His consular career continued with a posting to Corinto, Nicaragua, in 1909, which involved him in the political turmoil of that country. Johnson journeyed to New York in 1910 to marry a prosperous black woman, Grace Nail. In 1913, having failed to secure an advancement to the diplomatic post he sought, Johnson decided there was little opportunity for an African American in the Democratic administration of President Woodrow Wilson. He returned to New York permanently as an editorial writer for the city’s oldest black newspaper, the New York Age, affirming his message of racial pride and self-improvement while advocating for black achievements in literature and the arts.
Civil Rights and the NAACP
In 1916, Johnson was approached by Joel Spingarn, one of the early white leaders of the NAACP, a literature professor at Columbia, and a proponent of Harlem Renaissance writers. Spingarn urged Johnson to attend a conference on racial issues, and soon after invited him to serve as Field Secretary for the NAACP. Johnson accepted and demonstrated strong organizational talent, increasing the number of local branches and members substantially. He became the NAACP’s first black General Secretary in 1920, and helped define the organization as an effective fighter for civil rights. Under his supervision, the NAACP was successfully involved in most of the critical Jim Crow battles of the time, including the Dyer Anti-Lynching Bill and other attacks on the legal status of segregationist practices.
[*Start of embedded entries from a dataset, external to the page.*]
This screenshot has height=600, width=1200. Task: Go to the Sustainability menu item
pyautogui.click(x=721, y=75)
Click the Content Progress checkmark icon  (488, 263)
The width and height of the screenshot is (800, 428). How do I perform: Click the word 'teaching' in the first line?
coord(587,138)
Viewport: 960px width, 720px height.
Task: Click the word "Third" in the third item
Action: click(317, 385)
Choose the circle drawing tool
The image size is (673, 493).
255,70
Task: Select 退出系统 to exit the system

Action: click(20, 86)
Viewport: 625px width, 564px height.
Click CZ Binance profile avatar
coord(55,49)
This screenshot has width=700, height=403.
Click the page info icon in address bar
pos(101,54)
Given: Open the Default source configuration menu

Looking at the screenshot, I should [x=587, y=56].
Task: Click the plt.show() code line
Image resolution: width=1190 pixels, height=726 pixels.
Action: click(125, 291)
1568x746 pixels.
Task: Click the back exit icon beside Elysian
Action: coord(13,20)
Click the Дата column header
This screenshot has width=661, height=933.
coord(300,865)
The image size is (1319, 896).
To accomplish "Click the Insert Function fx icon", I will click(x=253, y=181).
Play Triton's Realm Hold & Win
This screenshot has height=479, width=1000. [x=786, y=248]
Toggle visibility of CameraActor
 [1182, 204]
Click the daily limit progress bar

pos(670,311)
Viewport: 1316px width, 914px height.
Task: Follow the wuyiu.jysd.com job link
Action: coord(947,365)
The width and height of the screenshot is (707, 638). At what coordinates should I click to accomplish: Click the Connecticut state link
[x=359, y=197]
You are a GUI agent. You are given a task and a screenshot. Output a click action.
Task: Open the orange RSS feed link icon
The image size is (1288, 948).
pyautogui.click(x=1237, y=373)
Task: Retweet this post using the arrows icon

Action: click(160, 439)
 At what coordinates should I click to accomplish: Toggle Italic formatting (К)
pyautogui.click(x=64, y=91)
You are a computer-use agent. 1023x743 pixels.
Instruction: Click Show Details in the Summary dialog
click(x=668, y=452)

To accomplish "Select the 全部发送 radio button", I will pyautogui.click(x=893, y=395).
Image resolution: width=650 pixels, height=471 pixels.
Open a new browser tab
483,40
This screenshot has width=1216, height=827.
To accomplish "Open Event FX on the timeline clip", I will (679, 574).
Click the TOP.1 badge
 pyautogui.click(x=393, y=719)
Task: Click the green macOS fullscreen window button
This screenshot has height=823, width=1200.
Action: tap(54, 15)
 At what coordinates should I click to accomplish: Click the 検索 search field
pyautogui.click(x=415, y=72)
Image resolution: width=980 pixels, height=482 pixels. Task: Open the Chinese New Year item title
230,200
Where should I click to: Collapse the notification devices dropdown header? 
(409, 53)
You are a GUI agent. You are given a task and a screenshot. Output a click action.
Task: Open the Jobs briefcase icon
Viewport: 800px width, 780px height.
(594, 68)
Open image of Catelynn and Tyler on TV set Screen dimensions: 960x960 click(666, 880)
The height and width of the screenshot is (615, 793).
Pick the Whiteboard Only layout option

Johnson’s literary career continued, along with his involvement in the Harlem Renaissance. In 1927, The Autobiography of an Ex-Coloured Man was reissued under his name to great interest. He edited The Book of American Negro Poetry, two books of American Negro Spirituals, a history of African Americans in New York called Black Manhattan, and his own poetic magnum opus, God’s Trombones, Seven Negro Sermons in Verse. He was a mentor to younger black writers of the time such as Langston Hughes. By the end of the decade, the demands of his NAACP position became severe. Johnson resigned in 1930, joining the faculty at Fisk University while lecturing widely. His literary output continued with his 1933 autobiography, Along This Way, followed by Negro Americans, What Now? on the merits of integration, and Saint Peter Relates an Incident: Selected Poems, the last two completed in 1934. In 1938, while traveling to his summer home in Maine, Johnson was killed when his car was struck by a train. Over 2,000 people attended his funeral. In addition to his diverse achievements and the emotional legacy of “Lift Every Voice and Sing,” Johnson’s key literary works remain in print, and he is remembered for his role in making the NAACP an effective national organization capable of historic advances in civil rights.